What needs to be done
Your response must be an exact transcription of the lines from the one containing "Alle Cookies akzeptieren (100, 2536)" through the final line of the data.

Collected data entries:
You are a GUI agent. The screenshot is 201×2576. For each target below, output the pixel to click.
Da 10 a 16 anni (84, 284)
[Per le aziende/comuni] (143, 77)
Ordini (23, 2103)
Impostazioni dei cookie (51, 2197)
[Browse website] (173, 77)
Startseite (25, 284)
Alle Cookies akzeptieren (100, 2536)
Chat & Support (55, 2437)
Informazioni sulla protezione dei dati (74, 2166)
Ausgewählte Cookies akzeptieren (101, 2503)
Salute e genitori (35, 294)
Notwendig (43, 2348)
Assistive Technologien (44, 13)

Exercise result
Alle Cookies akzeptieren (100, 2536)
Chat & Support (55, 2437)
Informazioni sulla protezione dei dati (74, 2166)
Ausgewählte Cookies akzeptieren (101, 2503)
Salute e genitori (35, 294)
Notwendig (43, 2348)
Assistive Technologien (44, 13)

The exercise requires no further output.